MATERIALS AND METHODS
Abundances of H19 and microRNA-130a (miR-130a) in lipopolysaccharide (LPS)-treated C28/I2 cells were measured by reverse-transcription quantitative PCR (RT-qPCR). CCK-8 and flow cytometry analyses were carried out to assess cell viability and apoptosis. Starbase online software was used to predict the putative binding sites between H19 and miR-130a. Luciferase reporter, RNA pull down, and RT-qPCR were performed to analyze the true interaction between H19 and miR-130a.
RESULTS
A notably dose-dependent elevation of H19 levels was observed in LPS-treated C28/I2 cells. Knockdown of H19 ameliorated the injury of LPS-induced C28/I2 cells, reflected by induced viability, decreased apoptosis, and reduced inflammatory factor secretions. Moreover, H19 negatively regulated the expression of miR-130a via acting as a molecular sponge for miR-130a. The stimulatory effects of H19 on cell damage were abolished following the restoration of miR-130a.
CONCLUSION
LncRNA H19 aggravated the injury of LPS-induced C28/I2 cells by sponging miR-130a, hinting a novel regulatory mechanism and a potential therapeutic target for OA.

Keyword

Osteoarthritis; lipopolysaccharide; lncRNA H19; miR-130a

MeSH Terms

Apoptosis
Binding Sites
Cell Survival
Flow Cytometry
Luciferases
Osteoarthritis*
Polymerase Chain Reaction
Porifera
RNA
RNA, Long Noncoding*
Sincalide
Luciferases
RNA
RNA, Long Noncoding
Sincalide

Figure

  • Fig. 1 H19 is upregulated in LPS-treated C28/I2 cells in a dose-dependent manner. (A) C28/I2 cells were treated with 0, 1, 5, and 10 µg/mL of LPS for 12 h, and then relative expression of H19 was measured by RT-qPCR. (B) LPS-exposed C28/I2 cells were transfected with si-NC or si-H19, followed by the detection of H19 expression by RT-qPCR. *p<0.01, †p<0.001. LPS, lipopolysaccharide; RT-qPCR, reverse-transcription quantitative PCR.
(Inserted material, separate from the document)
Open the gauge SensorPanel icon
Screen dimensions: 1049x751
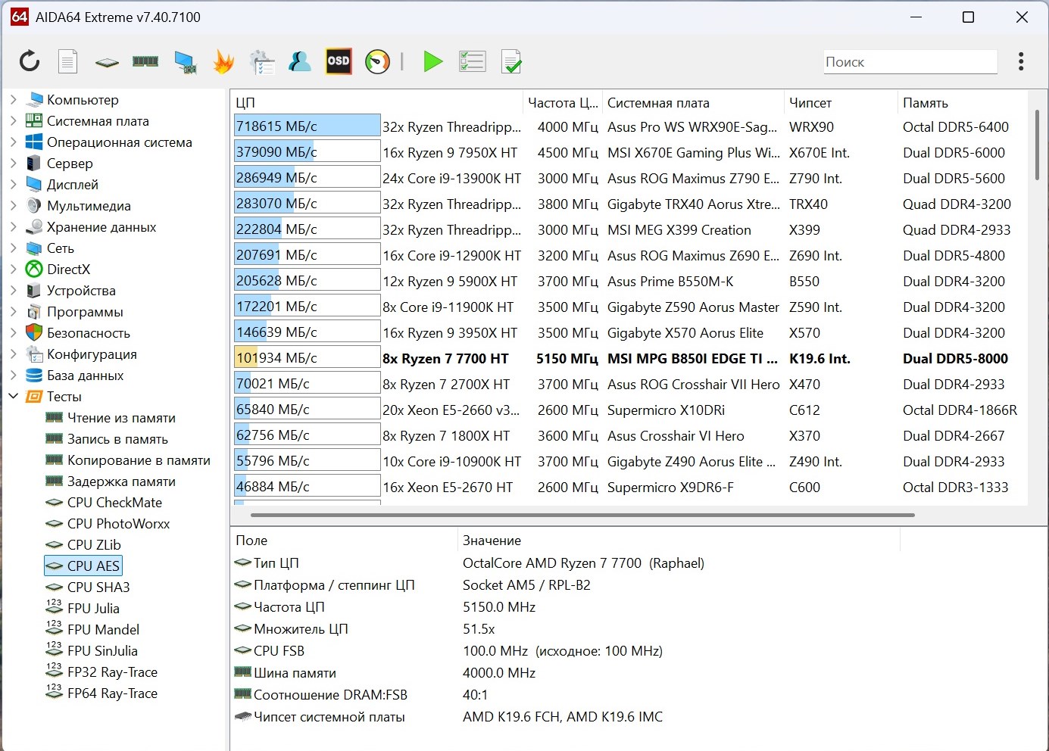click(377, 61)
  • Fig. 2 LncRNA H19 deficiency remits LPS-induced cell damage in C28/I2 cells. After treatment with 5 µl of LPS, along with si-NC or si-H19, cell viability (A), apoptosis (B), and the release of inflammatory cytokines (IL-1β, IL-6, TNF-α) (C-E) in C28/I2 cells were determined by CCK-8, flow cytometry, and ELISA assays. *p<0.01, †p<0.001. LPS, lipopolysaccharide.

  • Fig. 3 LncRNA H19 identified as a molecular sponge for miR-130a. (A) Bioinformatics software was used to predict putative binding sites between miR-130a and H19, as well as mutant sites in the H19-MUT reporter. (B and C) 293T cells were co-transfected with H19-WT or H19-MUT and miR-130a or anti-miR-130a for 48 h, and then the activity of luciferase constructs focused on H19-WT and H19-MUT were determined by Dual-Luciferase reporter assay. (D) The mutant sites in the miR-130a-MUT reporter. (E and F) RNA pull down analysis was performed to verify the interplay between H19 and miR-130a. †p<0.001.

  • Fig. 4 The negative regulation between H19 and miR-130a in LPS-treated C28/I2 cells. (A) RT-qPCR assay was employed for the detection of H19 expression in H19 or si-H19-transfected cells. (B) The expression of miR-130a was negatively regulated by H19 in LPS-exposed C28/I2 cells. (C) RT-qPCR assay was employed for the detection of miR-130a expression in miR-130a or anti-miR-130a-transfected cells. (D) The expression of H19 was negatively regulated by miR-130a in LPS-exposed C28/I2 cells. *p<0.01, †p<0.001. LPS, lipopolysaccharide; RT-qPCR, reverse-transcription quantitative PCR.

  • Fig. 5 Effects of H19 are abrogated by miR-130a overexpression. (A) C28/I2 cells were treated with 0, 1, 5, and 10 µg/mL of LPS for 12 h, and then relative expression of miR-130a was determined by RT-qPCR. LPS-induced C28/I2 cells were transfected with pcDNA3.1, H19, H19+miR-NC, or H19+miR-130a. At about 48 h post-transfection, cell viability (B), apoptosis (C), and the levels of inflammatory cytokines (IL-1β, IL-6, TNF-α) (D-F) were measured by CCK-8, flow cytometry, and ELISA assays. *p<0.01. LPS, lipopolysaccharide; RT-qPCR, reverse-transcription quantitative PCR.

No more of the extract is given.